A terceira etapa, voltada à construção de hábitos seguros, depende muito da MOTIVAÇÃO que cada pessoa possui: o que motiva cada um para adotar um comportamento seguro no trânsito? Há aqueles que mudam seu comportamento por medo da punição, de ficar preso, ser multado ou suspenso do direito de dirigir; outros mudam porque perderam um ente querido ou quase morreram no trânsito; alguns mudam porque começaram a exercer uma atividade profissional na área de trânsito e viram a necessidade de ser um exemplo, isto é, cada um tem uma motivação específica.
Eu já fiz esta provocação, em algumas das minhas palestras: ao final, pergunto à plateia o seguinte: “Se você soubesse que estaria sujeito a morrer nos próximos dias no trânsito, o que mudaria no seu comportamento para que a tragédia não acontecesse?” É a vontade de viver mais um pouco? Ou a vontade de poder criar seus filhos? Ou poder fazer aquilo que você ainda não fez?
Porque tem gente que não vai ter nenhuma motivação para mudar, mesmo que ele tenha conhecimento e que entenda que está diante de um risco, porque a motivação para ele é diferente da motivação que nós gostaríamos que tivesse.
Neste aspecto, quero destacar uma frase que, muitas vezes, é atribuída ao filósofo Aristóteles, do século IV antes de Cristo, mas que foi escrita por um filósofo contemporâneo norte-americano, chamado Will Durant (embora o tenha escrito com referência ao pensamento aristotélico): “Nós somos aquilo que fazemos repetidamente. Excelência, então, não é um modo de agir, mas um hábito”.
Enfim, segurança no trânsito depende desta atenção ao trânsito seguro, percepção baseada em bons valores, motivação para hábitos seguros e, efetivamente, mudança de comportamento, para se tornar algo constante.

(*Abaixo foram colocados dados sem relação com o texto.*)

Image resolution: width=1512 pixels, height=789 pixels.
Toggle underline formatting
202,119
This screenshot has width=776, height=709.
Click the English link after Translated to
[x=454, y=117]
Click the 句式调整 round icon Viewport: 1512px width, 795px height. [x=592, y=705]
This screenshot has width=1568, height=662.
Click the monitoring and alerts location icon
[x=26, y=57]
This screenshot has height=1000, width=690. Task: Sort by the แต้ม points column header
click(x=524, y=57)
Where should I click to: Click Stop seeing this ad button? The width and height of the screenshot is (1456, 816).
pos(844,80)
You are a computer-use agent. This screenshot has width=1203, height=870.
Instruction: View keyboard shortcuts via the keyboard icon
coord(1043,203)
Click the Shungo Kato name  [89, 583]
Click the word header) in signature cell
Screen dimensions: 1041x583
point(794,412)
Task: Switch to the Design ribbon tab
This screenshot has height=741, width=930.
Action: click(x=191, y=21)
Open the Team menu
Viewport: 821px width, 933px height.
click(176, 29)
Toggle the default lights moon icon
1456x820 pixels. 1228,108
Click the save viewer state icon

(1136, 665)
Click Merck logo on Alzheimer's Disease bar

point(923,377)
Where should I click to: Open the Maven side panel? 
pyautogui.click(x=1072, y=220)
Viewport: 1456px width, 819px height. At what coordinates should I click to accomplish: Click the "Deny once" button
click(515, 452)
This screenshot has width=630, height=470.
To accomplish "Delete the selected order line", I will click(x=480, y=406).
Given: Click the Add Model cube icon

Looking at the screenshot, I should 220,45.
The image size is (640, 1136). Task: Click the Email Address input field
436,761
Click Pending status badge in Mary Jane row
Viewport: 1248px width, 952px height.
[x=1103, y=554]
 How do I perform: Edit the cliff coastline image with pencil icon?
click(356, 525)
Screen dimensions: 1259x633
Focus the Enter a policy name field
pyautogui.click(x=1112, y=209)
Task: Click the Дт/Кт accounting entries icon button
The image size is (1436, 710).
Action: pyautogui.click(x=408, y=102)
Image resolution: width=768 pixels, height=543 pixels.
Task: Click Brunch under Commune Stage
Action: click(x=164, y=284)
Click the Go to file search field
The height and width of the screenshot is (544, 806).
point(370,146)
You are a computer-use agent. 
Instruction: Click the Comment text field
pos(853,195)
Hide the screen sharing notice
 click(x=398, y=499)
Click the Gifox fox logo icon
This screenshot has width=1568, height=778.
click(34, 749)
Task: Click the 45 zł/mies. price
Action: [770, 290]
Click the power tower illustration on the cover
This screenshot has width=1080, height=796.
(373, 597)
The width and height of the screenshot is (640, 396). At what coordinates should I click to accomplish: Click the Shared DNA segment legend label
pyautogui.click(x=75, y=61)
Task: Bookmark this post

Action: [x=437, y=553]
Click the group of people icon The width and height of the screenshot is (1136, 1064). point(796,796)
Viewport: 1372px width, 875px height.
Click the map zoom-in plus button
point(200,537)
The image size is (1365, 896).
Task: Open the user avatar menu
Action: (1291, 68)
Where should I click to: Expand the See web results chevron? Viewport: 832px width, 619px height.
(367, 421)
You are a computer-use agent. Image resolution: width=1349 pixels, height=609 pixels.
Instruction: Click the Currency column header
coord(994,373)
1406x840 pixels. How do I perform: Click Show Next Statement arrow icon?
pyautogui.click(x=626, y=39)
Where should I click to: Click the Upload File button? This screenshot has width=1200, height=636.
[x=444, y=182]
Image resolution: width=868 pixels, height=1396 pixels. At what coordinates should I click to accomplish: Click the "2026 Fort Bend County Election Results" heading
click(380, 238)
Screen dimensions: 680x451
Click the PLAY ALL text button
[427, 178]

Desta forma, quero mais uma vez parabenizar o Observatório Nacional de Segurança Viária pelo tema idealizado, juntamente com o Denatran, que abraçou a ideia já há alguns anos, e propor a você uma reflexão sobre as duas frases que compõem o tema do Maio Amarelo, pois não é apenas “Perceba o risco”, mas sim uma sequência de ações: “Perceba risco E Proteja a vida” – não adianta eu saber que o risco existe e conhecer quais são as consequências daquele risco, mas devo adotar internamente uma representação baseada em valores de convivência social, que me induzam a uma mudança de comportamento, para que as pessoas com quem eu convivo, mesmo que sejam pessoas que eu nem mesmo conheço, tenham o mesmo direito que eu gostaria de ter: uma vida saudável no trânsito e uma segurança para nossa mobilidade urbana.
São Paulo, 05 de maio de 2020.
JULYVER MODESTO DE ARAUJO, Consultor e Professor de Legislação de trânsito, com experiência profissional na área de policiamento de trânsito urbano de 1996 a 2019, atualmente Major da Reserva da Polícia Militar do Estado de São Paulo; Conselheiro do CETRAN/SP desde 2003; Membro da Câmara Temática de Esforço Legal do Conselho Nacional de Trânsito (2019/2021); Mestre em Direito do Estado, pela Pontifícia Universidade Católica – PUC/SP, e em Ciências Policiais de Segurança e Ordem Pública, pelo Centro de Altos Estudos de Segurança da PMESP; Especialista em Direito Público pela Escola Superior do Ministério Público de SP; Coordenador de Cursos, Palestrante e Autor de livros e artigos sobre trânsito.